**Seçilmiş Metin:**

===============

Yine bir gün bu duygular içinde yürüyordu. Semâdan gelen bir ses duydu; gözlerini kaldırdı. Hıra Dağında gördüğü o varlık, ufku doldurmuş bir şekilde bir koltuk üzerinde oturuyordu. Diz bağları çözülmüştü; çöktü. Daha sonra kendisini toparlayarak evine geldi. Yine; “Beni örtün, beni örtün!” diyerek kendini örttürdü, yüzüne su serptirdi.
 
Bu şekilde bürünmüş yatıyordu ki, vahy başladı:
 
“Ey örtüsüne bürünen!  Kalk ve insanları hakka uyandır.
 
Sadece Rabb’ını yüce tanı. Temiz tut elbiselerini.
 
Yüz çevir, uzak dur, terket putları,
 
Bütün kötülükleri ve bâtıl zihniyetleri.
 
Çok görüp başa kakma, yaptığın iyilikleri!
 
Ve sabret, rızasına ermek için Rabb’inin”  (Müddesir  74/ 1-7)
 
Bunlar yaratıcıdan emirdi ve tebliğ başlamıştı…
 
Kendisine ilk önce vefalı zevcesi Hz. Hatice iman etti. Onun yanında yer aldı; en yakın desteği oldu. Yükünü hafifletiyor, derdine ortak oluyordu.

===============

**Görev A:**
Vahyin başlangıcını anlatan metinde "Yine bir gün" sözleriyle başlayan ve "yüzüne su serptirdi." sözleriyle biten bölümü, bu sözler de dahil olmak üzere, aynen tekrar yazın.
**Görev B:**
Vahyin başlangıcını anlatan metni son cümlesinden itibaren sürdürün.

**Ham Veri:**

===============

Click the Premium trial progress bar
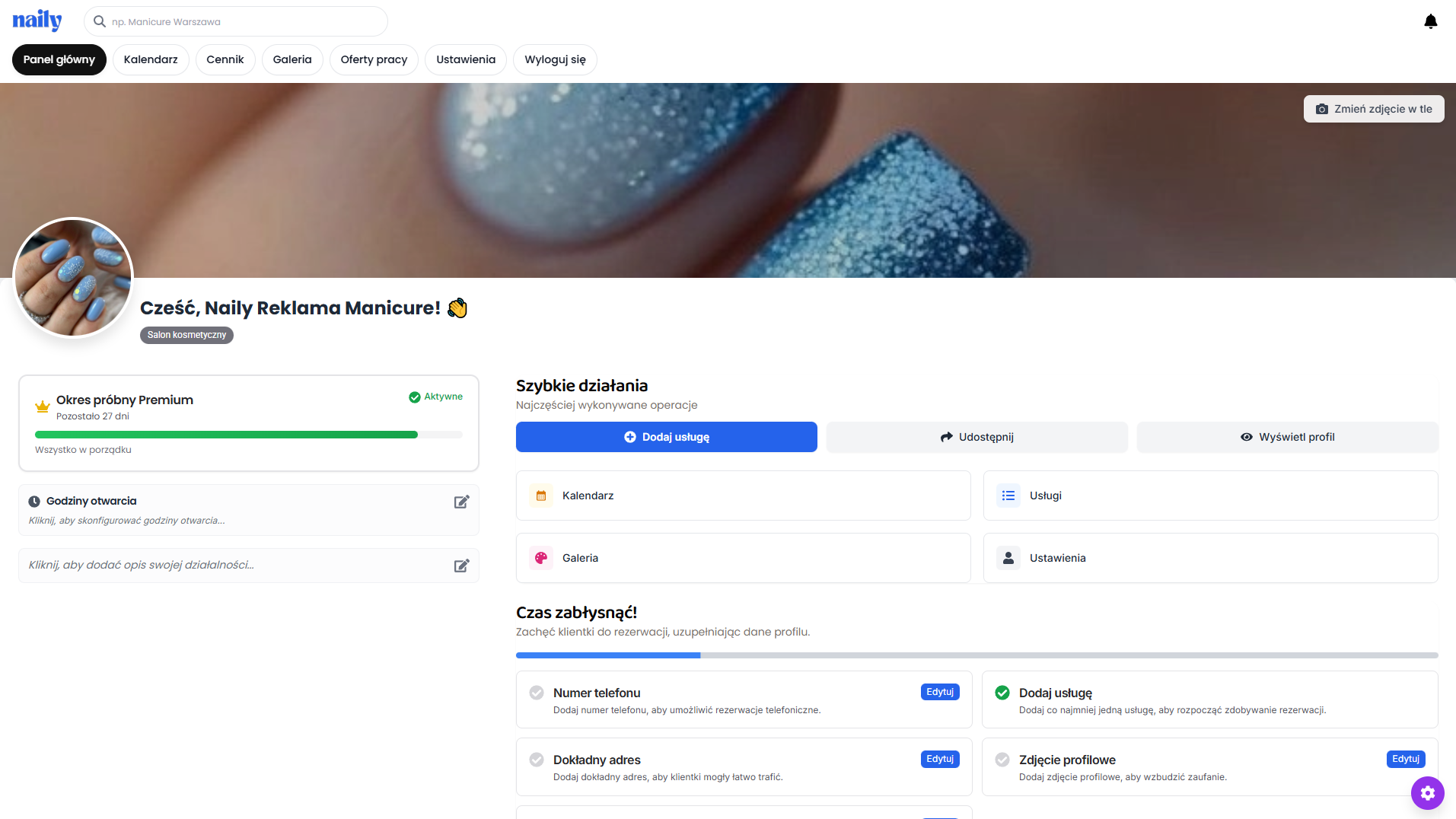This screenshot has height=819, width=1456. point(249,434)
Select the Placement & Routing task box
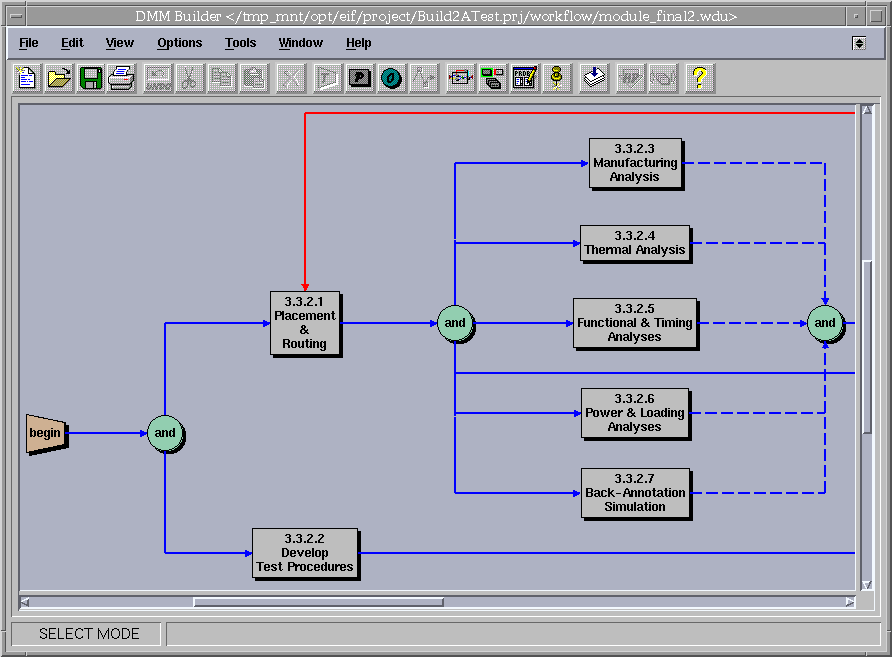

===============

**Görevin Cevabı A:**
Yine bir gün bu duygular içinde yürüyordu. Semâdan gelen bir ses duydu; gözlerini kaldırdı. Hıra Dağında gördüğü o varlık, ufku doldurmuş bir şekilde bir koltuk üzerinde oturuyordu. Diz bağları çözülmüştü; çöktü. Daha sonra kendisini toparlayarak evine geldi. Yine; “Beni örtün, beni örtün!” diyerek kendini örttürdü, yüzüne su serptirdi.

**Görevin Cevabı B:**
 
Peşinden yanına alıp yetiştirdiği Ali (r.a.) iman ediyordu.
 
Hemen peşinden Rasûlullah’ın âzâdlısı Zeyd İbn Hârise, Sâdık dostu Ebu Bekr es-Sıddîk iman ediyordu. Onun, yeni gönüllerin iman saflarına katılması için gayreti, akıllara durgunluk verecek derecedeydi… O, gerçek vefâlı, güvenilir bir dosttu.
 
 
Artık içten içe dâvet başlamıştı… Yeni gönüller fethediliyor, fethedilen gönüller İslâm nûruyla şeref buluyordu.
 
Bu nûrun ziyâsına, şerefine, acısına, tatlısına, çilesine; kısaca, her şeyine talip olan ilk yiğitler, fedakârlar, cefakârlar, sabır erleri… saflarda görünmeye başlamıştı.
 
Osman İbn Affan, Zübeyr İbn Avvâm, Abdurrahman İbn Avf,
 
Sa’d İbn Ebî Vakkas, Talha İbn Ubeydillah, Abdullah İbn Mesud;
 
Ebu Ubeyde İbn Cerrah, Erkam İbn Ebi’l-Erkam,
 
Osman İbn Maz’ûn, Ubeyde İbn Hâris, Saîd İbn Zeyd,
 
Habbâb İbn Eret, Ammar İbn Yâsir, Suheyb… (radıyallahu anhüm ecma‘în) bunlardandı. [2]
 
 
Hıra (Nûr) Dağında başlayan bu nûr, asırlar boyu binlerce fedakâr mü’minlerin verdiği hizmetlerle, dalga dalga cihanı kapladı…
 
İnsanlığa geçek sevgi nedir, rahmet nedir, adalet nedir, yarınlara güvenle bakmak, gönül huzuru duymak nedir, insanlık ve kardeşlik nedir?… o öğretti.
 
Geldi, bizleri de nûruyla kuşattı, çerçevesi içine aldı. Rabb’imize sonsuz hamdediyoruz.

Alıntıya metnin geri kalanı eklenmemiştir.